A new square in Dublin is to be named after the Irish writer, Mary Lavin.
It is been described as the first significant commemoration of an Irish female writer.
Mary Lavin Place will be a public space, which is privately owned, on a quarter-acre square at Wilton Park, Dublin 2.
It will link Lad Lane - where the author lived for many years - to Wilton Park, close to Dublin's Grand Canal.
Construction of the area is already under way.
One of Ireland's leading writers, Mary Lavin was renowned for her mastery of the short story.
She received many literary awards and was admired by writers including the likes of J.D. Salinger, Eudora Welty and Flannery O' Connor.
She lived in 11 Lad Lane between 1958 and 1981.
It was a literary hub, where writers such as Frank O’Connor, Sean O’Faolain and John McGahern regularly fraternized.
Mary Lavin was a keen supporter of a younger generation of writers such as Nuala O’Faolain and Colm Tóibín.
Her eldest granddaughter, author Kathleen MacMahon, said the family is "delighted" and "thrilled" with the news.
Speaking on RTÉ's Morning Ireland, Ms MacMahon said it is "so fitting" that her grandmother would be the first woman writer to have a public space named after her.
She said she would be doing her grandmother a "disservice" if she did not mention that there is history to this site.
"Her mews was behind the original office building at Wilton Place and she fought the building of the original building through the courts and lost," she said.
"So in a way, this is a really nice full circle of that old battle being laid down and the developers of the new site, which will occupy that place, honouring her by putting her out front."
Ms MacMahon said her grandmother "wasn't at all precious" as a writer and would write anywhere.

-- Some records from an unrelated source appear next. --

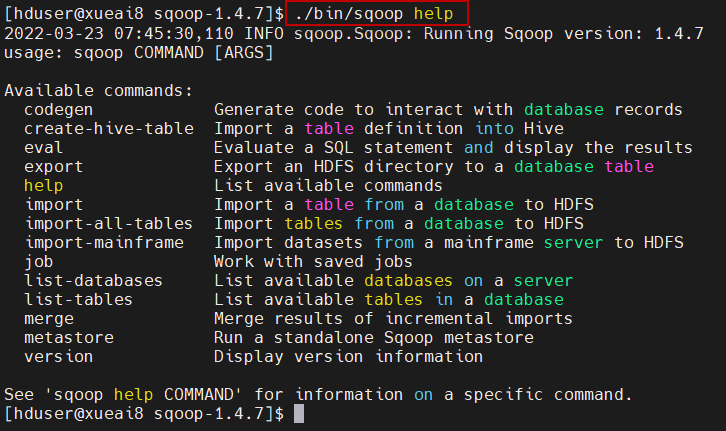Click the merge command name

pyautogui.click(x=48, y=318)
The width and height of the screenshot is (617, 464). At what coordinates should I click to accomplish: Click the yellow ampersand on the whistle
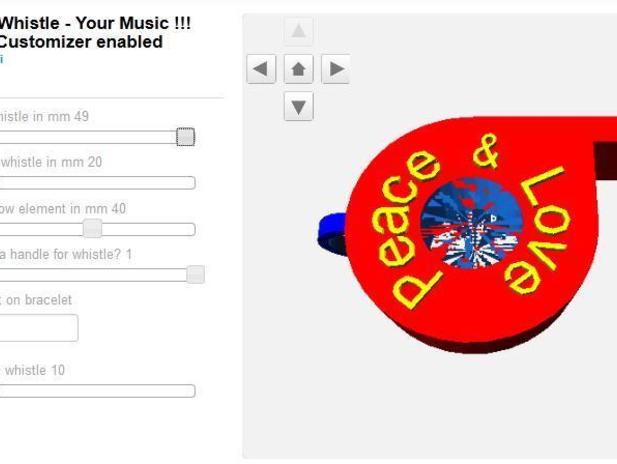click(x=486, y=151)
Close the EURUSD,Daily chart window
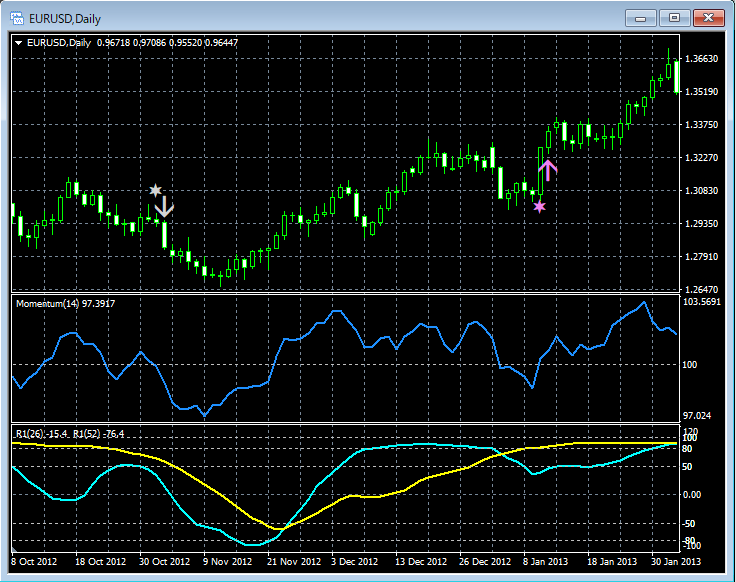This screenshot has height=582, width=736. pos(709,18)
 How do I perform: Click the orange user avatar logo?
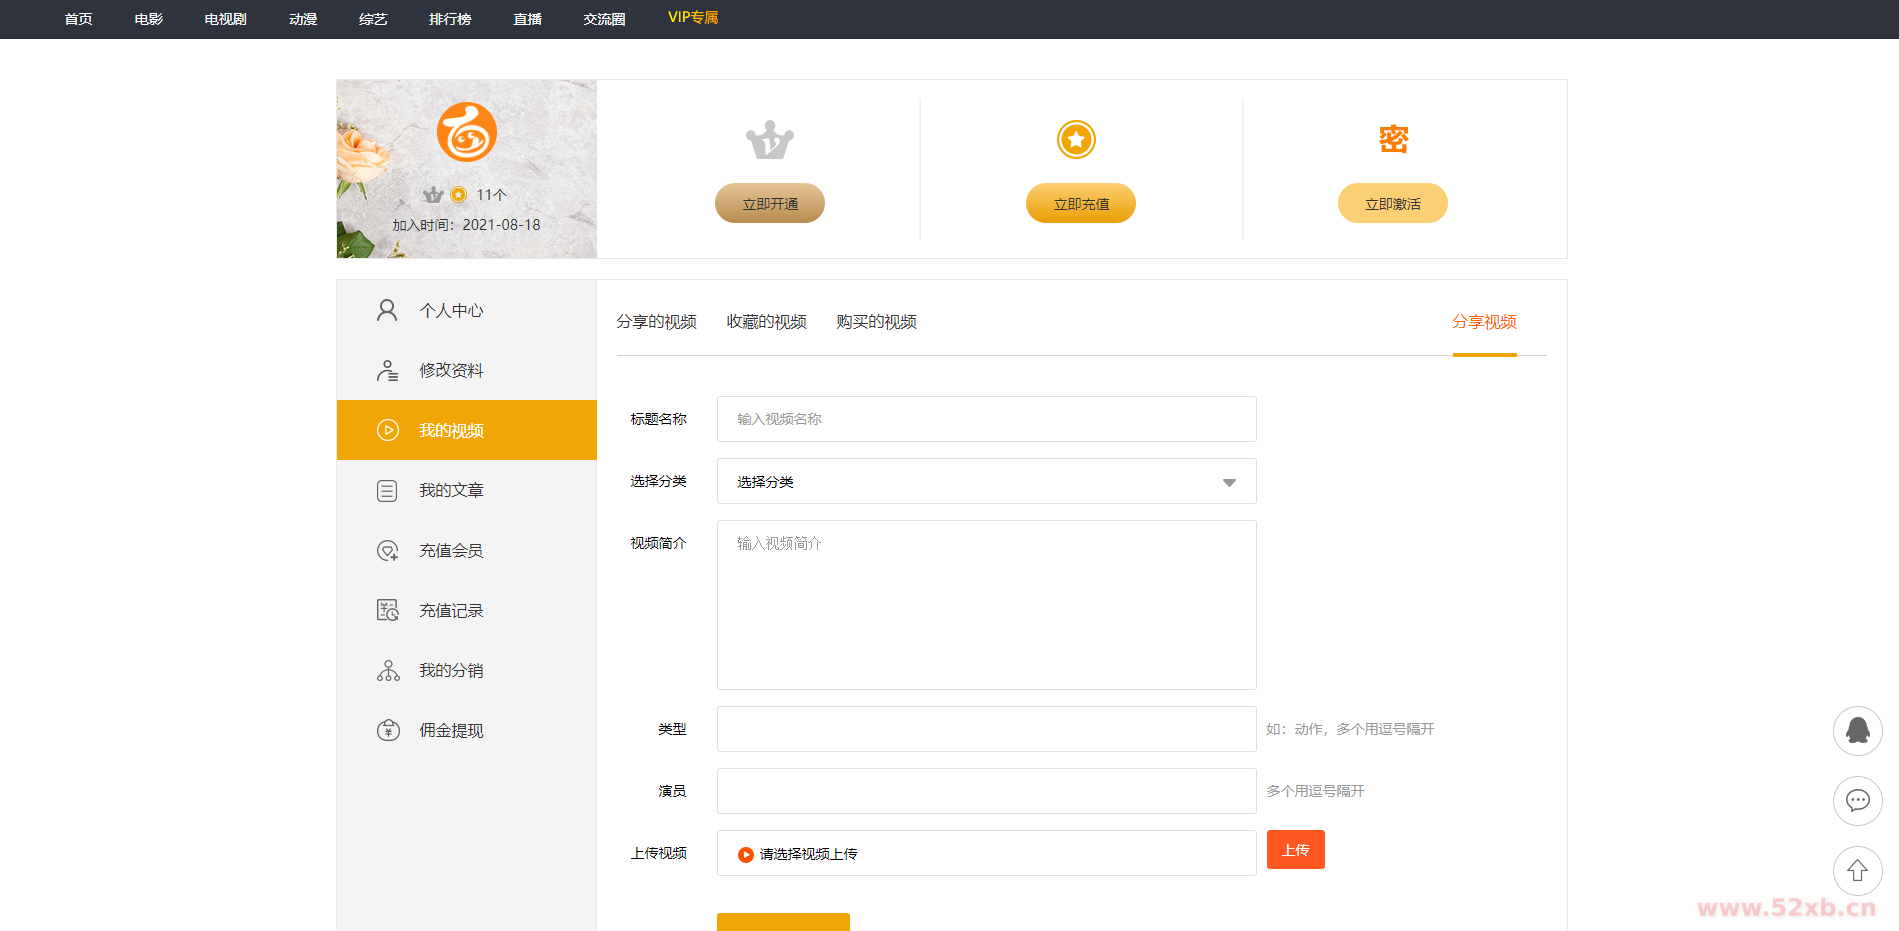pos(466,132)
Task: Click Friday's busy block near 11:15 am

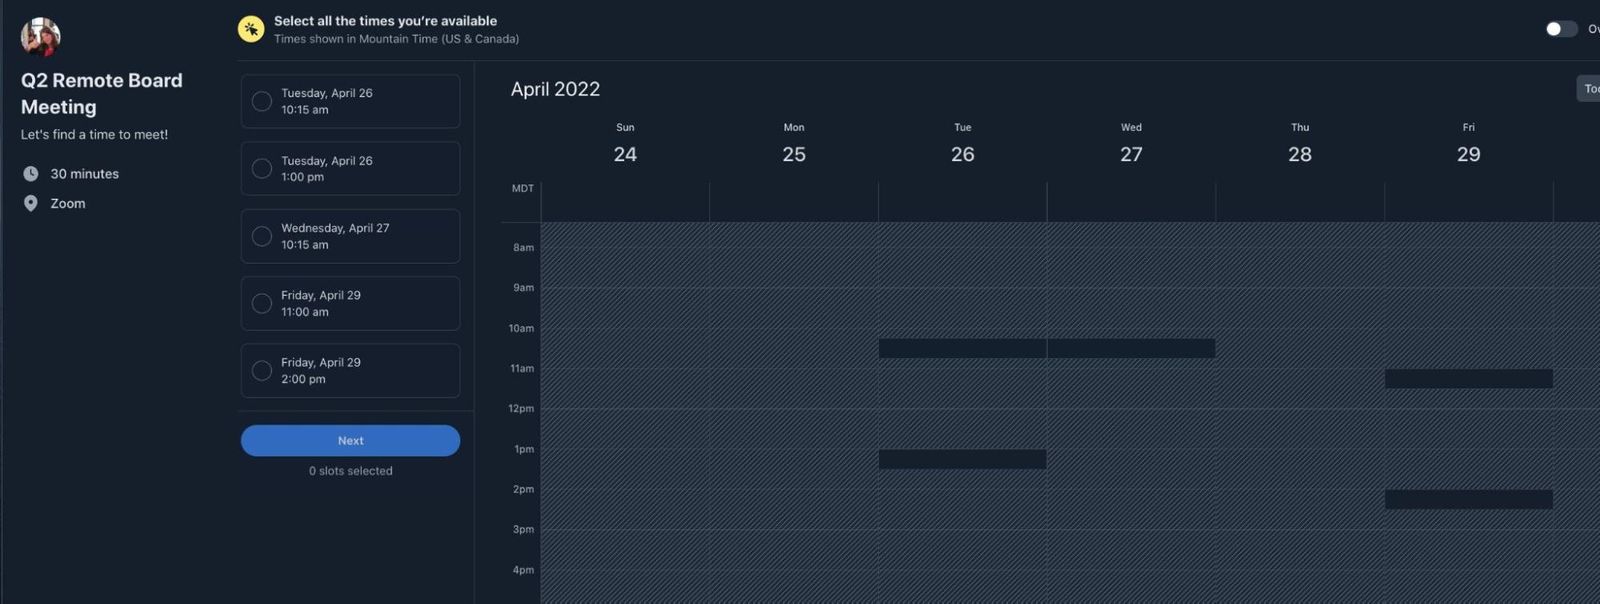Action: (x=1467, y=378)
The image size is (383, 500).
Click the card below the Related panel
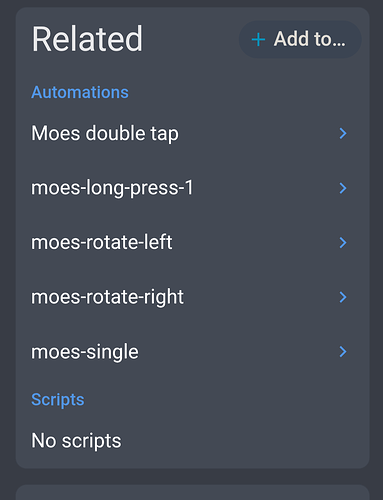192,493
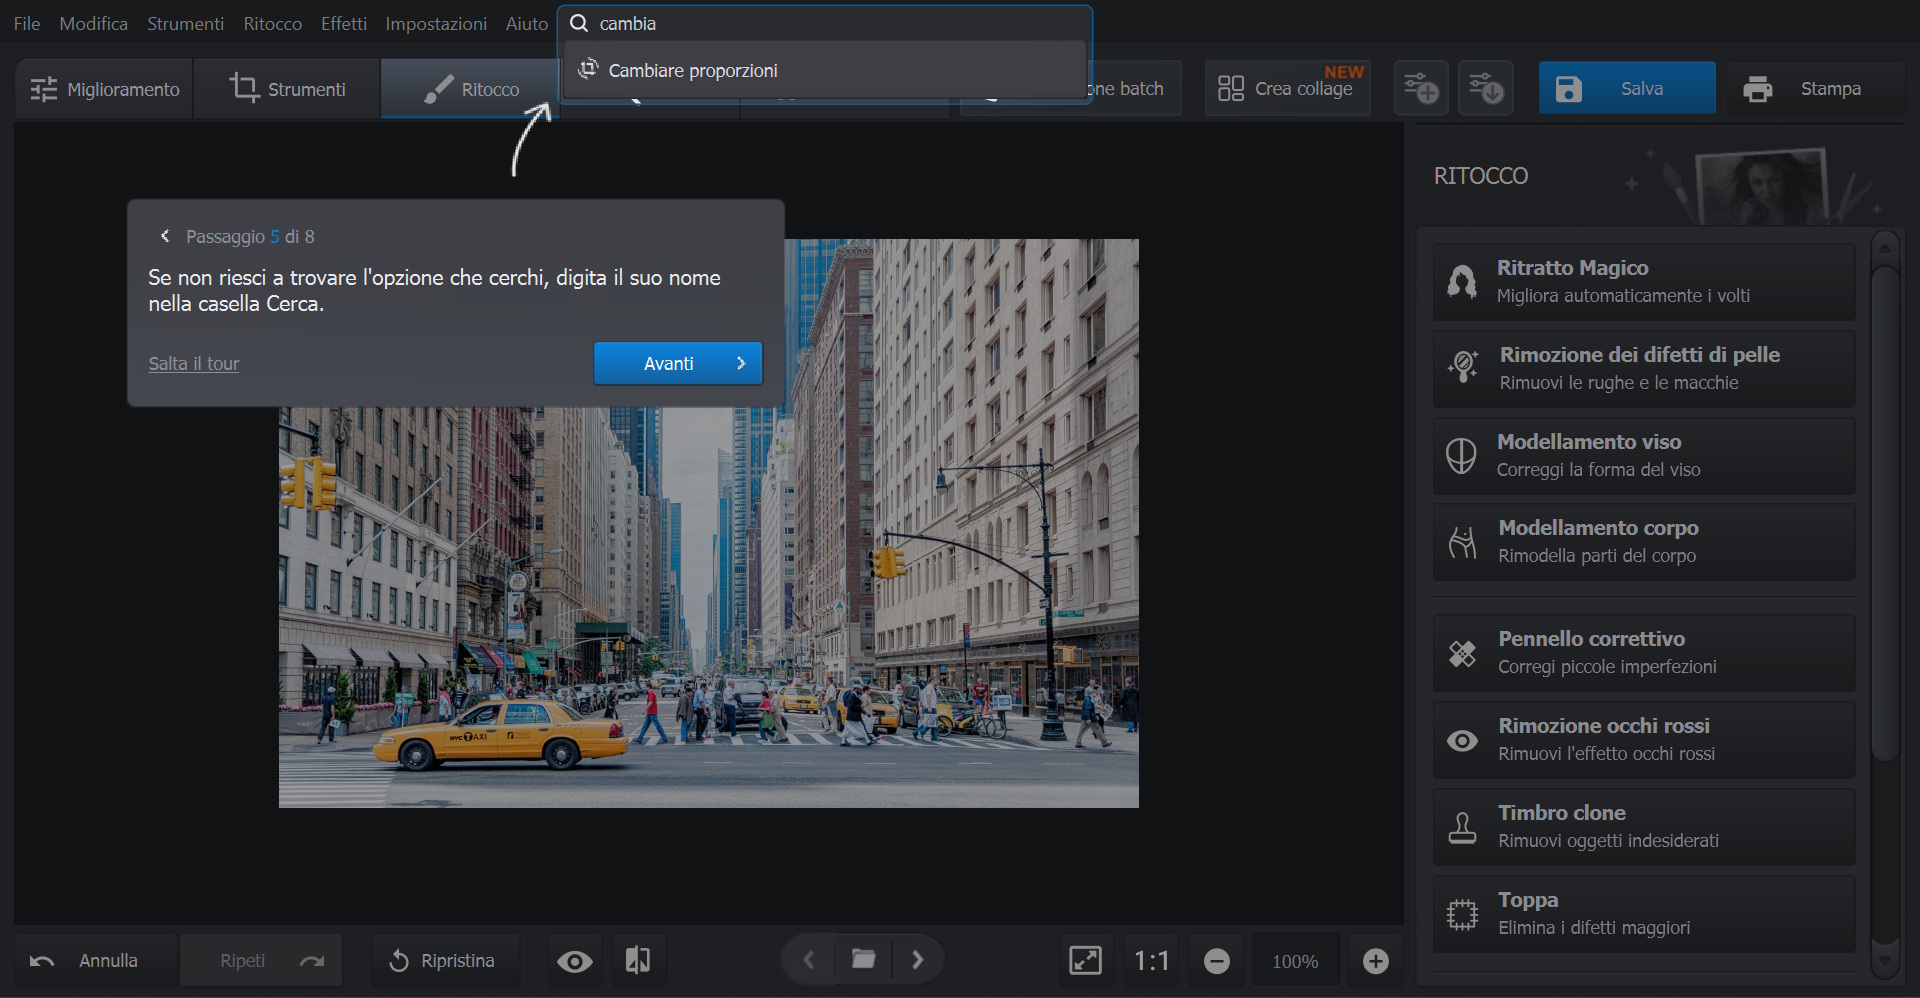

She also described her as a "very involved grandmother" who would let her grandchildren climb into bed with her while she was writing away on her lap.
"She wrote in the middle of family life, and I think that was very unusual at the time", she said.
Mary Lavin had three school-going daughters at the time she would have been living in the mews, Ms MacMahon said, as well as an elderly mother up the road.
"So she was juggling all those things that women juggle", she said. "And writing these extraordinary stories in the middle of it all. And it really was in the middle of family life."
The Chief Executive of the company behind the new development said it chose to name the square after Mary Lavin because she is one of the most notable female Irish writers.
CEO of IPUT Real Estate Dublin, Niall Gaffney said while Dublin is full of celebrations of Irish literary men, there are very few, if any, Irish female writers honoured in the city.
He said that this was a great opportunity to address that imbalance, especially given that Mary Lavin had lived in the neighbourhood.
The Co-founder of the Women's Museum of Ireland welcomed the announcement. Kate Cunningham said there are over 1,500 bridges, streets and statues in the city and only a handful are named after women of any historical significance.
She said that it is very important to recognise the contribution that women have made to the city and naming streets and parks after them is a great thing because it gives a permanence to that recognition.
Ms Cunningham said it showed that these women are not just an addendum that can be nailed on to the side of a building but that they are really integral to the history of Dublin city.